> JOB:
Count the lines of the items below that contain the string "pixels", with case counting, and give only the number.

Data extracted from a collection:
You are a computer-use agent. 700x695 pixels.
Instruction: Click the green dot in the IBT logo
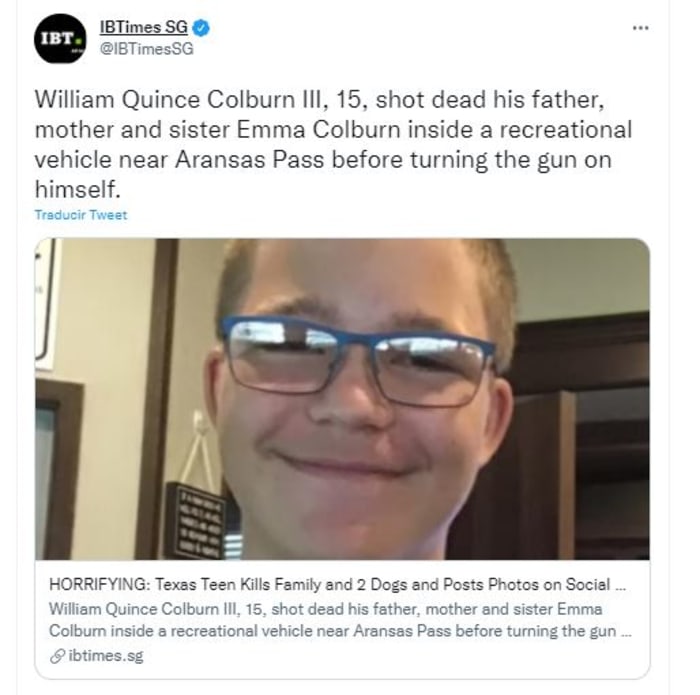pos(79,42)
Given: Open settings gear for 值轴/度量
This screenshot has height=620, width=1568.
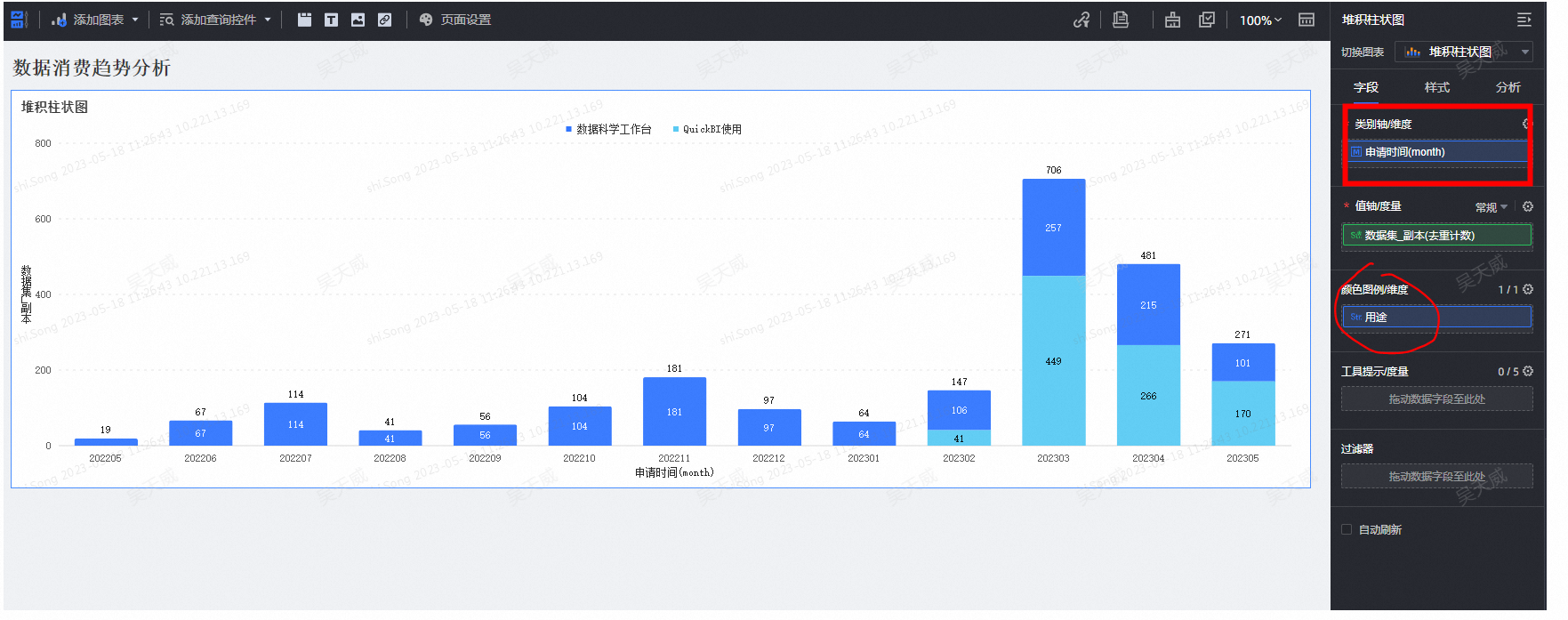Looking at the screenshot, I should tap(1528, 206).
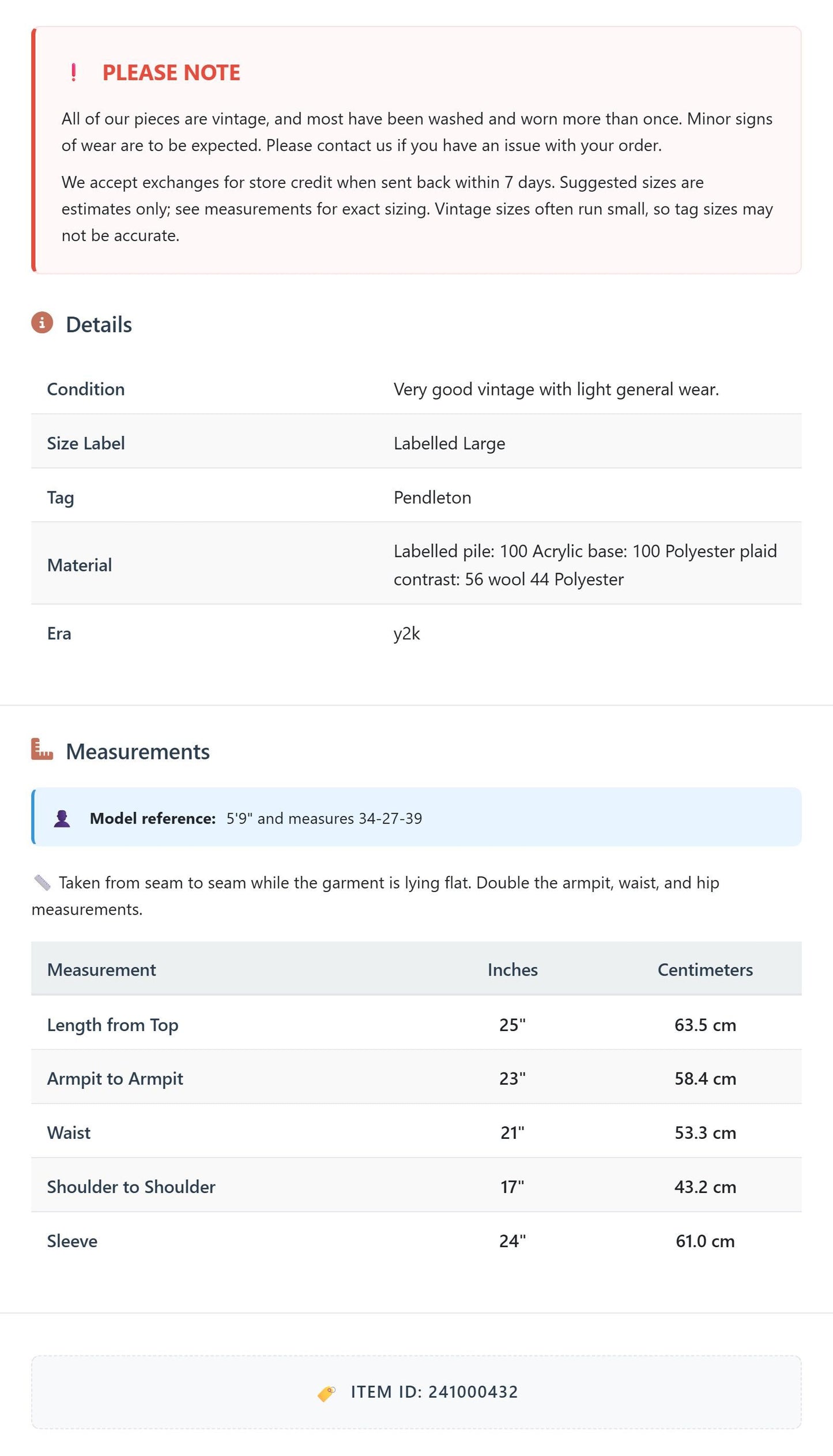
Task: Click the Shoulder to Shoulder row label
Action: point(131,1187)
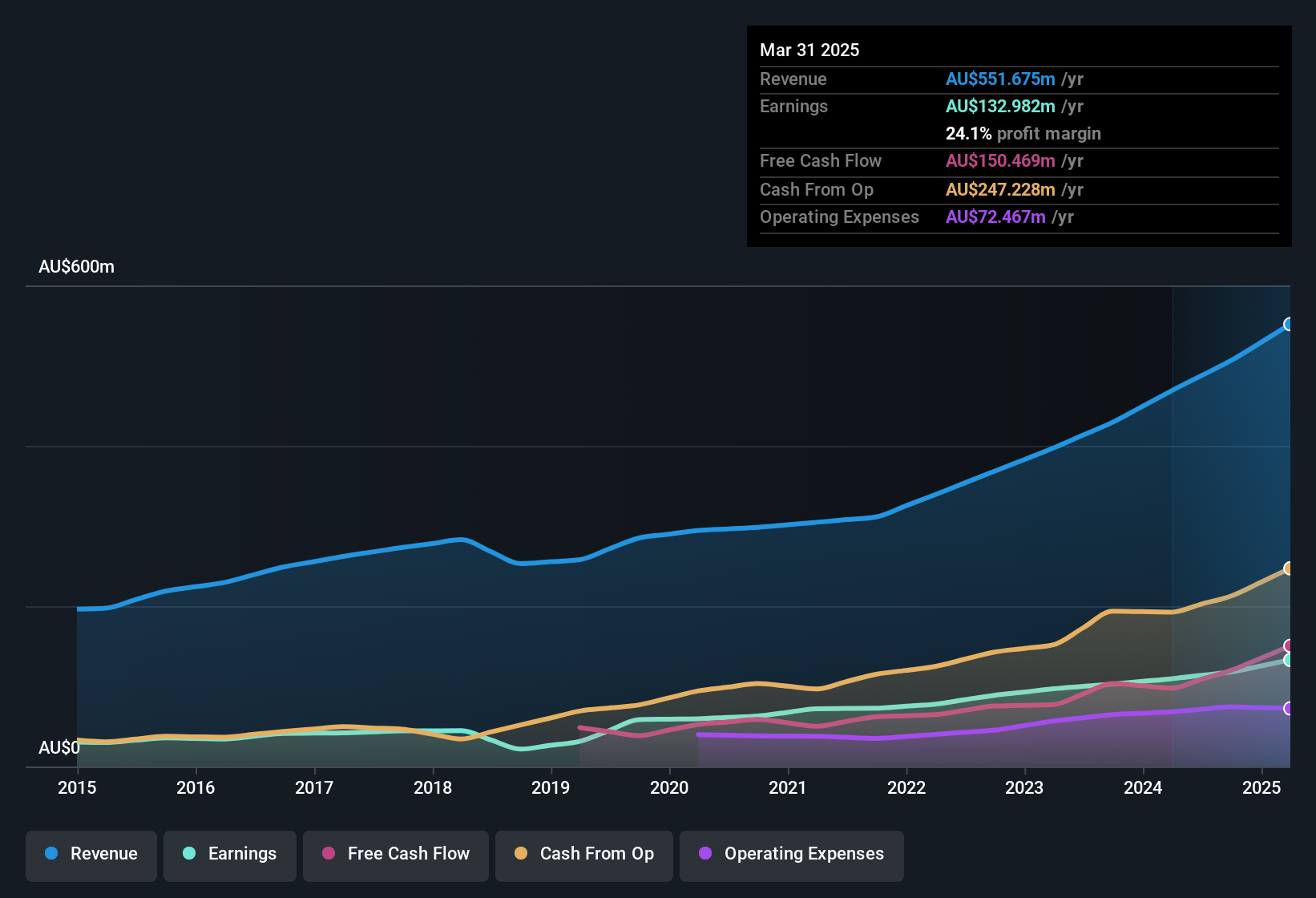
Task: Toggle the Earnings series off
Action: click(230, 854)
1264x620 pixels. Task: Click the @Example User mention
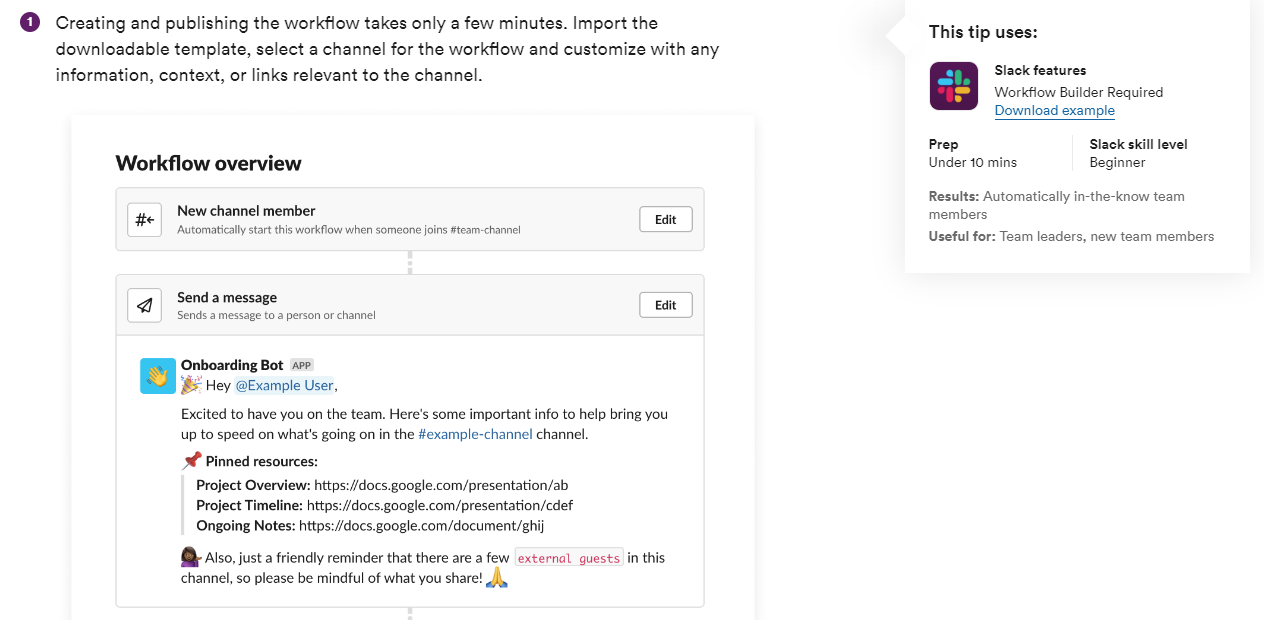284,385
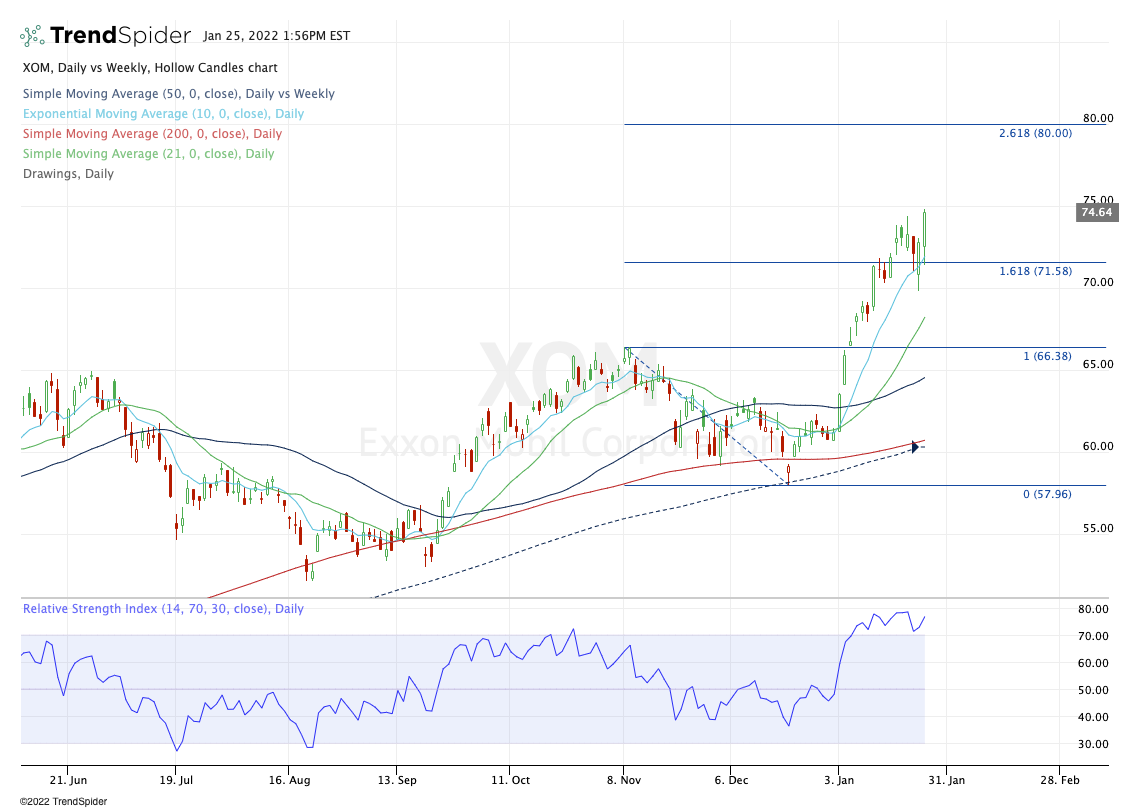
Task: Select the Exponential Moving Average 10 legend
Action: [163, 114]

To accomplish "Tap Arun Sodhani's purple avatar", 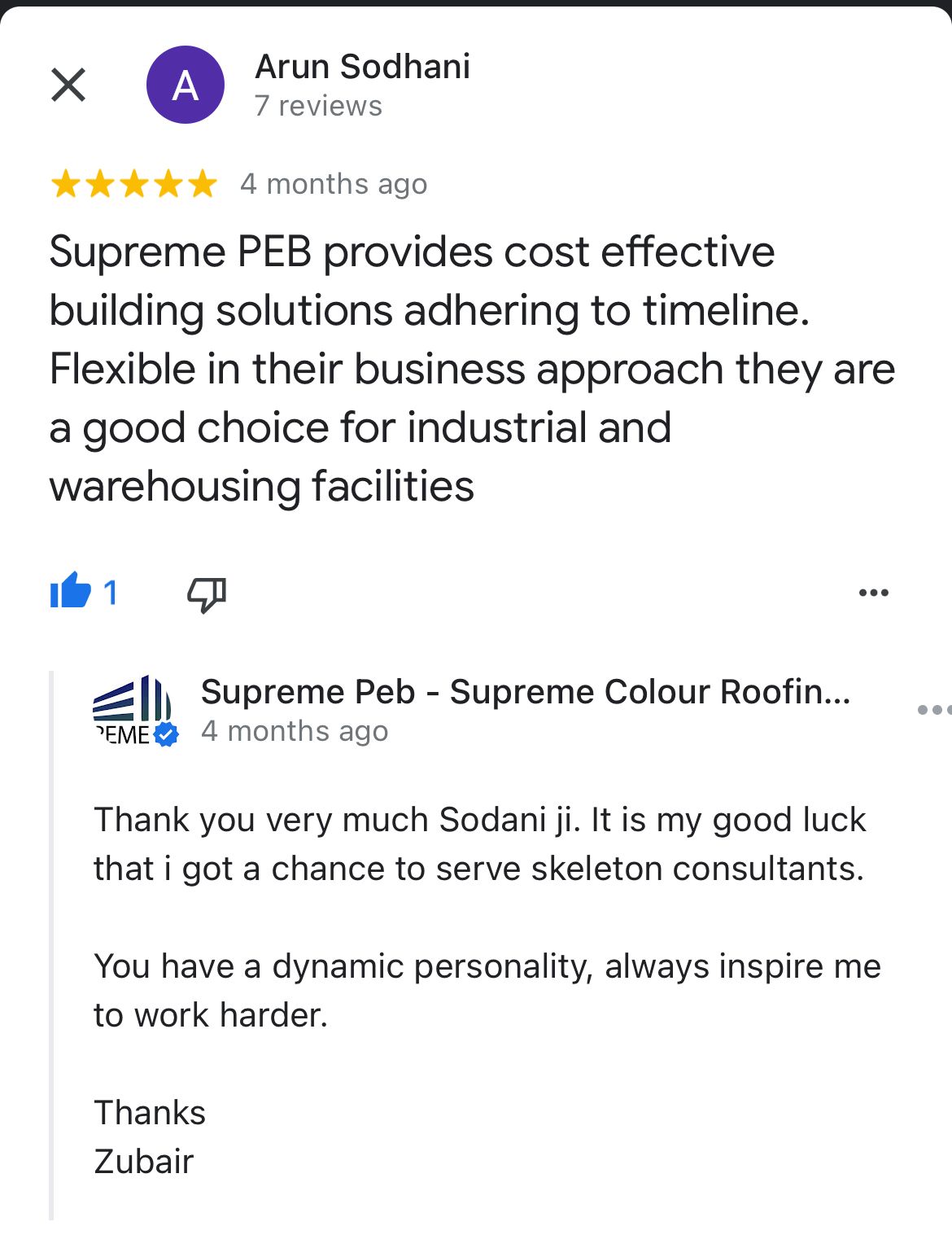I will (x=186, y=85).
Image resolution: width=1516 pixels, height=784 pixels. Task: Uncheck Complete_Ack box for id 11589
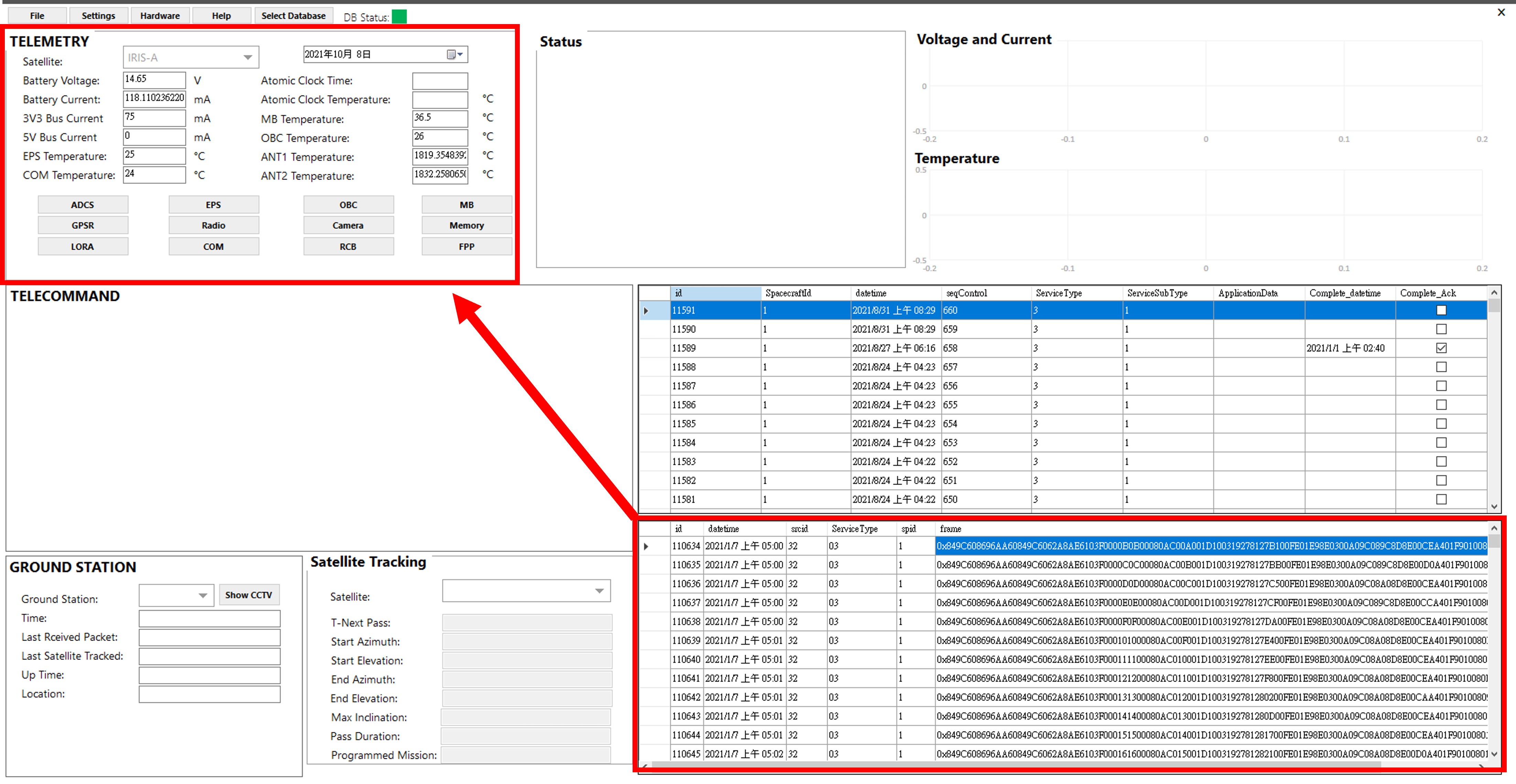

> OUTPUT OF THE EXERCISE:
3